If the policy responses in place at the end of July—in particular those applying to UI and SNAP—are not continued until the economic emergency recedes, unmet need may increase. If the goal is for the safety net to have a strong countercyclical stabilizing response, some features may need to be redesigned to be more tied to the business cycle. This could come, for instance, from automatic expansions to key programs during recessions. The UI system could be redesigned to provide more insurance and to reach a larger share of disadvantaged unemployed worker during recessions, for example by making permanent the pandemic expansions to UI that extended coverage to self-employed and gig workers and to those with limited work histories in bad economic times. A harmonized federal and state data system could be built to facilitate making automated relief payments to all eligible Americans.
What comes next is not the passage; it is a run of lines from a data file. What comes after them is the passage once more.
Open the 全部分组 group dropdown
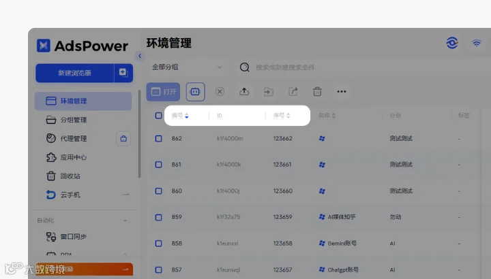 188,67
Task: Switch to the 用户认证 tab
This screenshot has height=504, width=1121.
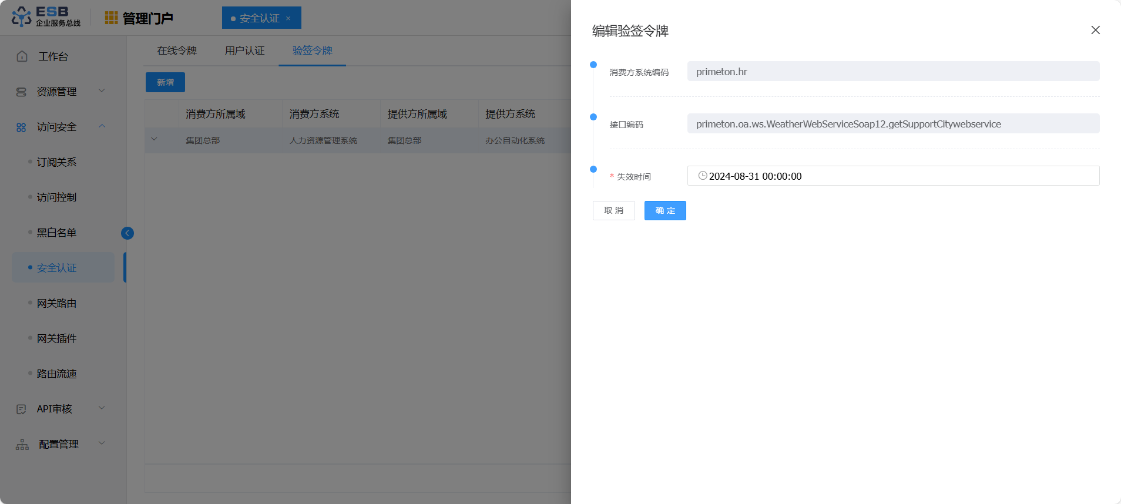Action: coord(244,51)
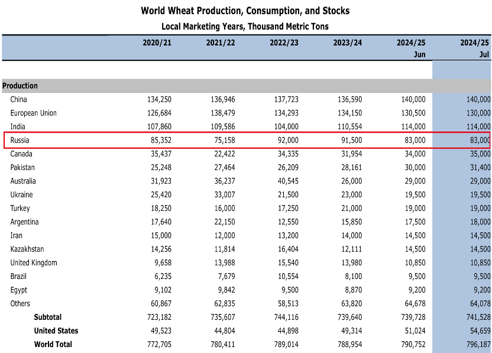The width and height of the screenshot is (492, 353).
Task: Click Russia's 2023/24 value 91,500
Action: tap(351, 140)
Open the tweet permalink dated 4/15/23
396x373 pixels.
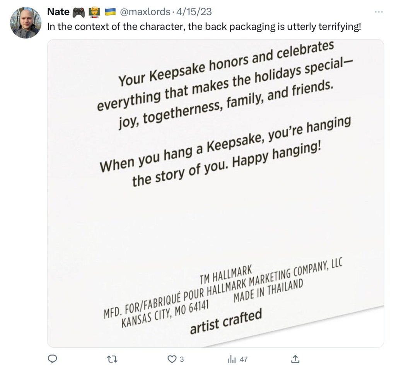(194, 12)
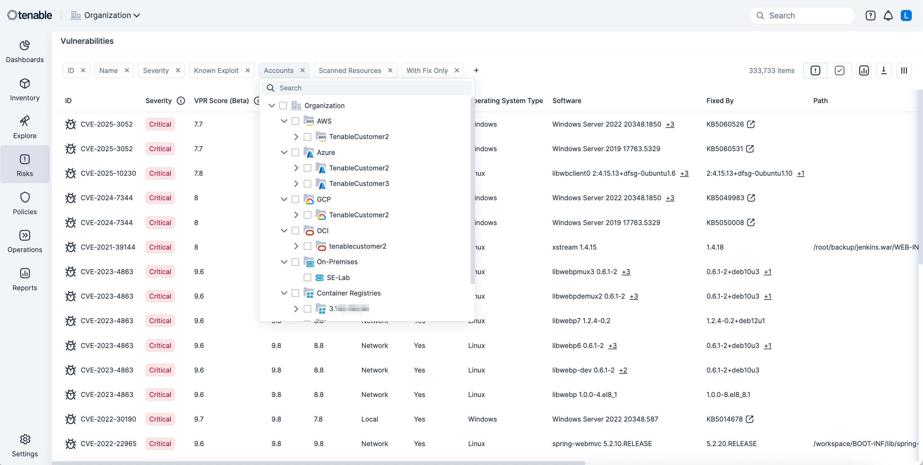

These measures would increase protection for the most vulnerable individuals and families during recessions both current and future.
Marianne P. Bitler is Professor of Economics at the University of California, Davis.
Hilary W. Hoynes is Professor of Public Policy and Economics and holds the Haas Distinguished Chair in Economic Disparities at the University of California, Berkeley.
Diane Whitmore Schanzenbach is Margaret Walker Alexander Professor of Human Development and Social Policy at Northwestern University.